Kanye West has gone and released another song where he does Jesus arms. This time it sees him "riding" a motorbike in front of some dodgy backgrounds while having sex with a naked and very sexy-looking Kim Kardashian.

The whole thing is a massive cross between slap-your-thigh fantastic and utterly confusing. Here's everything that popped into our heads when we watched it the first time around...

Did they use the same studio as Shakira for her Whenever, Wherever video?


Kanye is wearing two shirts.


Is it to hide the holes in his T-shirt?


JAMES BOND OPENING SEQUENCE ALERT!

This bike is totally not moving.


Did Kanye (and Shakira) both buy their backgrounds from Shutterstock?


None of these people are wearing helmets.
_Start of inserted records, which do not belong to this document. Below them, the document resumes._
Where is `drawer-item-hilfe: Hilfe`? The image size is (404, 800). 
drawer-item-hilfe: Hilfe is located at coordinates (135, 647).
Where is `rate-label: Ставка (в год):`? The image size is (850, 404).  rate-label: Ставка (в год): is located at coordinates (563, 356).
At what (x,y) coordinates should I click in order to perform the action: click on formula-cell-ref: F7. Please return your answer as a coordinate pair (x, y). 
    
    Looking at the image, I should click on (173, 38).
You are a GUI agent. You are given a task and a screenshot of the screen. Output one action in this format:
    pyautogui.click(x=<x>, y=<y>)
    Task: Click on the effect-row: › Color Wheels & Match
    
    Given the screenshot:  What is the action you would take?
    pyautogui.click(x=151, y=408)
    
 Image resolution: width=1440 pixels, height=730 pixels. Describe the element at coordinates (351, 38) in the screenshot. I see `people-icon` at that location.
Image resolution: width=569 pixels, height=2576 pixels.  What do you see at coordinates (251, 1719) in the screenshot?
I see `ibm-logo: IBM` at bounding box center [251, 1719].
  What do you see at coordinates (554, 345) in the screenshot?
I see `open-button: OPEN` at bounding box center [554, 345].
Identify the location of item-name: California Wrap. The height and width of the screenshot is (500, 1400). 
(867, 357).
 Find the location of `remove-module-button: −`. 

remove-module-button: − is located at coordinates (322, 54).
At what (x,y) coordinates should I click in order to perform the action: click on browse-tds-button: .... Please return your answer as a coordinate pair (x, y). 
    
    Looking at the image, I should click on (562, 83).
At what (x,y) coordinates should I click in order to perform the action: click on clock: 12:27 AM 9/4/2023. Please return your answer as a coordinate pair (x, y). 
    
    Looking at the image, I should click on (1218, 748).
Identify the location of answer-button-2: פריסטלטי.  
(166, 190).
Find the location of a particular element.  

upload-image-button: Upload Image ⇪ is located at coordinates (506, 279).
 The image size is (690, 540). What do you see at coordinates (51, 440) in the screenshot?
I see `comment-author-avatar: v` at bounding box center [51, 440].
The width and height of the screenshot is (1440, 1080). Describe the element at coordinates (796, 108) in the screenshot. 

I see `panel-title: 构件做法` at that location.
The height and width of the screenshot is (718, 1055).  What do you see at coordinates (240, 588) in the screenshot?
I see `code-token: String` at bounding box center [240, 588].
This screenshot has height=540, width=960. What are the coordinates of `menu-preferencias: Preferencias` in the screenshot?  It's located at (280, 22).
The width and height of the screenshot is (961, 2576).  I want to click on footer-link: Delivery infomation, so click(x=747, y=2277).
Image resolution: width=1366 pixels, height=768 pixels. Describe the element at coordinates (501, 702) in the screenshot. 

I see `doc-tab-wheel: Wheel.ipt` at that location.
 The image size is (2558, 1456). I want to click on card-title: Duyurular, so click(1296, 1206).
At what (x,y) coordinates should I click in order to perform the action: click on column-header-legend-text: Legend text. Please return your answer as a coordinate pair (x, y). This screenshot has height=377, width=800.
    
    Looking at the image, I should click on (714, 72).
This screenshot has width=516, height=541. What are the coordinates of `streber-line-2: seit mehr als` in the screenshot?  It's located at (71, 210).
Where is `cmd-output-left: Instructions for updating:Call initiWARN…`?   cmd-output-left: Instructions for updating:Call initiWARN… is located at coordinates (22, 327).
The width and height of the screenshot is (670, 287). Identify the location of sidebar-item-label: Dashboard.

Only one of them is wearing clothes. Do they have fricking death wishes?

Is the motorbike a convulated metaphor for the fame that they’re both currently riding? Along with each other.

If you only look at Kim in this shot, it looks like a shampoo advert. If you only look at Kanye, it looks like the final shot of Fievel Goes West.


Kim Kardashian has no nipples.

Kim still thinks she is in a shampoo advert.

Why does Kanye look so sad? He’s riding a motorbike in front of a picture of a desert with a naked beautiful woman.

Tie-dye is quite literally the trend that will not die.

Did Kanye just love and leave Kim?


Kanye just said Jesus and then put his arms out like a cross. Totally. Going. To. Hell.


Kim's back and now they’re driving into clouds. Did they crash and die because of their disregard for road safety and now they’re on their way to rich people’s heaven?


Still pretending to be Jesus. Does Kanye do this every time he has sex?  Or just when he has sex on a bike?


Why does it finish with a picture of a low-budget horror DVD cover?